Strong theory scientists have a specific theory they aim to support or falsify and design experiments or tests to do so. For instance, attribution theory implies that some consumers buying your product on a discount attribute their purchase to the discount and thus think less of your product (lowering brand equity and baseline sales). Loss aversion holds that losses loom larger than gains, and thus implies that the sales loss from returning to the regular price outweighs the sales gain of the discount. Strong theory is the dominant paradigm in social sciences, where reviewers often decry the ‘absence of a strong, unifying theory’, top journals specifically call for ‘conceptual work’; i.e. theory without a shred of evidence, and doctoral students are taught to built their model and write up their research starting from a specific theory they set out to test in data. While such strong theory-based science has plenty of benefits (see e.g. Bass 1995), it also suffers from lots of pitfalls, such as selection bias and confirmation bias. Basically, researchers have the tendency to select situations where their theory is likely to hold, and ignore evidence against the theory (e.g. consumer segments for which gains outweigh losses). Proponents of strong theory need to depend either on the highest ethical standards in each researcher or on the highest alertness and replication enthusiasm of the scientific community.

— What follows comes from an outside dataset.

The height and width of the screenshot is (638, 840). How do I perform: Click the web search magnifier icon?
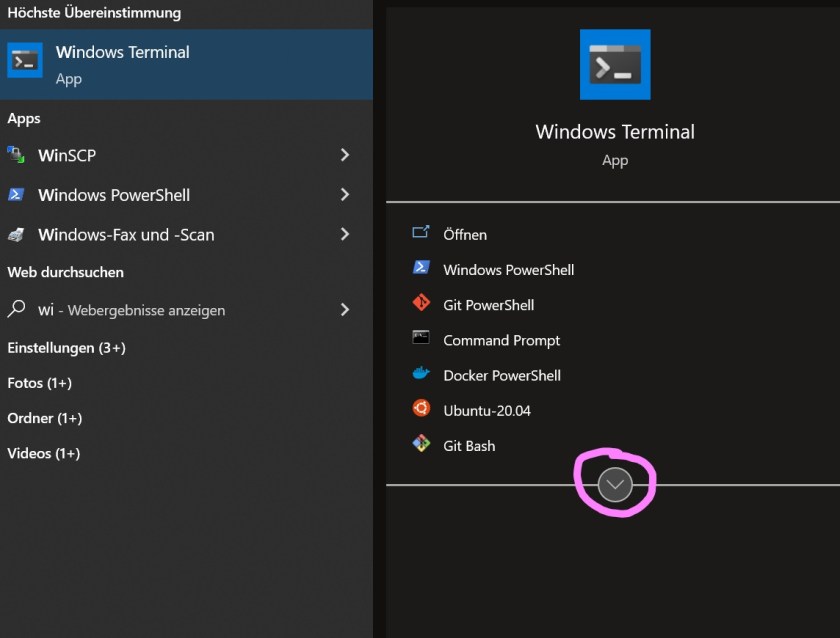[16, 309]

Strong evidence scientists have prior notions, sure, but they appear more open to opposing points of view. This is reflected in their research and papers, which often offer alternative hypotheses or no formal hypotheses at all (e.g. Ehrenberg 1995, Trusov et al. 2009). I especially like studies on the conditions under which e.g. price promotions decrease brand equity (DelVecchio et al. 2006) and give rise to loss aversion (Alkis 2014, Bronnenberg and Watthieu 1996). Based on such research, we have updated our beliefs: price promotions only lower brand equity if the brand is unfamiliar and the discount substantial, and price loss aversion is reversed when consumers care more about quality or are promotion-focused. In my own research, competitive reaction to grocery product price promotions have a minimal impact in the US but a large one in Turkey, and paid online media is more effective than owned media for familiar product brands, but not for unfamiliar brands and services (Demirci et al. 2013). UCLA Prof. Mike Hanssens’ books on empirical generalizations (2009, 2015) are full of examples of strong evidence studies and the insights they generated.
Ironically, such studies have a hard time getting published in top journals and getting impact in popular press and further research. Is the study set up with competing theories too complicated for reviewers? Or do strong evidence researchers have no good alternative to the linear, strong-theory write-up taught in their doctoral seminars? Are the findings too complicated for a controversial article or blog? Do strong evidence researchers “dilute their message” by giving too much information?
At a recent conference, a strong theory modeler explained how he was shifting to strong evidence work due to his doubt in some of the assumptions that guided his previous work (for the insiders: that consumers Bayesian update their beliefs). A hopeful sign of things to come?